Roberto MEDINA-LAGUNA, Petitioner, v. William P. BARR, Attorney General, Respondent.
Decided: July 16, 2020
Before: CANBY, FRIEDLAND, and R. NELSON, Circuit Judges.
Araceli S. Perez-Brizo, Esquire, Attorney, Perez Legal, Whittier, CA, for Petitioner Lance Lomond Jolley, Esquire, Trial Attorney, Anthony Cardozo Payne, Senior Litigation Counsel, Colette Jabes Winston, Esquire, Attorney, DOJ - U.S. Department of Justice Civil Division/Office of Immigration Litigation, Washington, DC, for Respondent
Roberto Medina-Laguna, a native and citizen of Mexico, petitions for review of the Board of Immigration Appeals’ (“BIA”) order denying his motion to reopen removal proceedings. We have jurisdiction under 8 U.S.C. § 1252. We review de novo questions of law.
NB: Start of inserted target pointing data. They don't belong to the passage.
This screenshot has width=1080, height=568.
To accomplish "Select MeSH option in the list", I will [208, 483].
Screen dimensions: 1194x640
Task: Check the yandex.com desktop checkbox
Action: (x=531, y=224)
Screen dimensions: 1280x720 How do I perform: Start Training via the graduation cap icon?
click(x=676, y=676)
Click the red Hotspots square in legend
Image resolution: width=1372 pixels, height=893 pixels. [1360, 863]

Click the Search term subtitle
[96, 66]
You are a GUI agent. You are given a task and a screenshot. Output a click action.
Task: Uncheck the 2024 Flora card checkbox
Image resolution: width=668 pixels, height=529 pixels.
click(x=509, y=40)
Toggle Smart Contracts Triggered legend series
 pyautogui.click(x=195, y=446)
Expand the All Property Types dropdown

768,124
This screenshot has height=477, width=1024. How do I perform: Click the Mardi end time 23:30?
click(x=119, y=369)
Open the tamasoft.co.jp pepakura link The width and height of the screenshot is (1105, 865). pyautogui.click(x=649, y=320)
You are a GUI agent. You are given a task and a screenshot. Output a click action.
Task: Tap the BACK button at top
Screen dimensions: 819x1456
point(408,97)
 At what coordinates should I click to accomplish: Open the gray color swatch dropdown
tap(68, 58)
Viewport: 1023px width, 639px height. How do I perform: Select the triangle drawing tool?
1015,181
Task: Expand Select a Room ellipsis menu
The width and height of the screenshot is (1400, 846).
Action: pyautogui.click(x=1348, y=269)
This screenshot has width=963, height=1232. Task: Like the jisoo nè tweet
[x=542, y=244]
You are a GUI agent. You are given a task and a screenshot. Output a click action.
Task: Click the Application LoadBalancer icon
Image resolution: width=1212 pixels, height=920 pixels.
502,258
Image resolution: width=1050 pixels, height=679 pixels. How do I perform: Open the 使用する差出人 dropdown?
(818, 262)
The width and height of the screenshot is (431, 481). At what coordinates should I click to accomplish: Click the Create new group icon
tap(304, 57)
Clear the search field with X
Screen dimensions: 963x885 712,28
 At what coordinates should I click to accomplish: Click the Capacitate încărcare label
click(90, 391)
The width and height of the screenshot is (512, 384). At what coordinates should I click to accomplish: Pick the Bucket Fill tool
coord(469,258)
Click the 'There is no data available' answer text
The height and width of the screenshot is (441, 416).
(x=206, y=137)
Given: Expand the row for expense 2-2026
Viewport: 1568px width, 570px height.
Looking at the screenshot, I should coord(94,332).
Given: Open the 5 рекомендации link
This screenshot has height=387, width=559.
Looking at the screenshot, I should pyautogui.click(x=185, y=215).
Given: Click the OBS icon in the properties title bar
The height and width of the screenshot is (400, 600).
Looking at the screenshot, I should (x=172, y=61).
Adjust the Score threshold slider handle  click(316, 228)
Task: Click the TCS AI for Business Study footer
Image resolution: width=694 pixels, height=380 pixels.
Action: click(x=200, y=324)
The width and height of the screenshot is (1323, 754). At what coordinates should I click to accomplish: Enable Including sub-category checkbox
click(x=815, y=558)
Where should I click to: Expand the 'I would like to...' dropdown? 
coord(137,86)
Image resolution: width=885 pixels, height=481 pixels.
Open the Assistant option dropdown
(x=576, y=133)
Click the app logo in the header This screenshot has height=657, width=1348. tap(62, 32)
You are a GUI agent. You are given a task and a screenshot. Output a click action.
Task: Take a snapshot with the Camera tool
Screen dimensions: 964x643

Flores v. Barr, 930 F.3d 1082, 1087 (9th Cir. 2019). We grant in part and deny in part the petition for review.
The BIA used an incorrect standard when it required Medina-Laguna to show prima facie eligibility for relief at the time of his proceedings, rather than the proper standard of showing plausible grounds for relief at the time of his proceedings. See id. at 1087 (to establish prejudice from ineffective assistance of counsel, a petitioner need not show prima facie eligibility, but only that counsel's deficient performance may have affected the outcome by showing plausible grounds for relief).
The BIA also concluded that Medina-Laguna's failure to strictly comply with the threshold requirements of Matter of Lozada, 19 I. & N. Dec. 637 (BIA 1988), should not be excused. It is not clear, however, whether BIA incorrectly relied on the same prejudice determination to assess whether it was plain on the face of the record that counsels’ actions were ineffective. See Melkonian v. Ashcroft, 320 F.3d 1061, 1072 (9th Cir. 2003) (looking at whether the relevant facts of the alleged ineffective assistance are plain on the face of the administrative record, separately from assessing prejudice from counsel's actions).
Accordingly, we remand for the BIA to re-evaluate Medina-Laguna's prejudice under the correct standard, and to clarify the basis of its determination that ineffective assistance was not plain on the face of the record. See Recinos De Leon v. Gonzales, 400 F.3d 1185, 1189 (9th Cir. 2005) (remanding for clarification because the court will not “guess at the theory underlying” the agency's decision).
We do not address Medina-Laguna's contentions regarding due diligence, where the BIA did not rely on that ground. See Najmabadi v. Holder, 597 F.3d 983, 986 (9th Cir. 2010) (the court's review is limited to the actual grounds relied upon by the BIA). Thus, the BIA's error in stating the motion was filed three, rather than two, years after his appeal was dismissed is harmless.
Medina-Laguna's contention that the BIA engaged in impermissible factfinding is not supported.
The government shall bear the costs for this petition for review.
PETITION FOR REVIEW GRANTED in part; DENIED in part; REMANDED.